▸ WHAT IS BEING ASKED
A faithful copy of all the data is required; pictures should not be included.

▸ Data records

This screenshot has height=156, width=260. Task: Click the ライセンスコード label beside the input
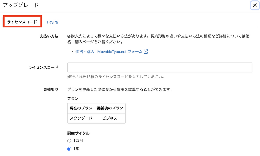pos(43,67)
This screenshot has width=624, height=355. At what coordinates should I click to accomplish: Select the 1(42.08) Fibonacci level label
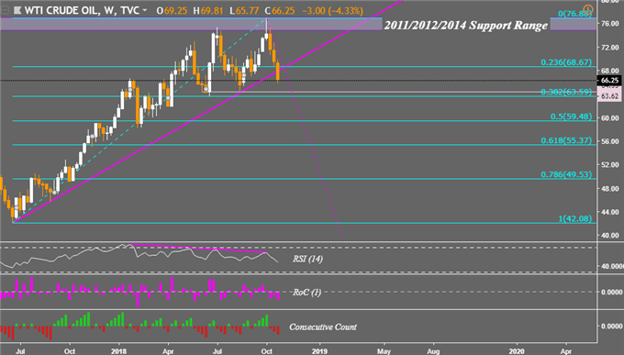pyautogui.click(x=574, y=218)
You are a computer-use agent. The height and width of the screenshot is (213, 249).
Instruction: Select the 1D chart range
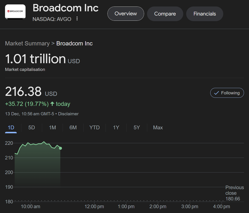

▸ RESULT
This screenshot has height=156, width=260. Task: Click the ライセンスコード label beside the input
pos(43,67)
This screenshot has width=624, height=355. At what coordinates should I click to accomplish: Select the 1(42.08) Fibonacci level label
pyautogui.click(x=574, y=218)
You are a computer-use agent. The height and width of the screenshot is (213, 249).
Instruction: Select the 1D chart range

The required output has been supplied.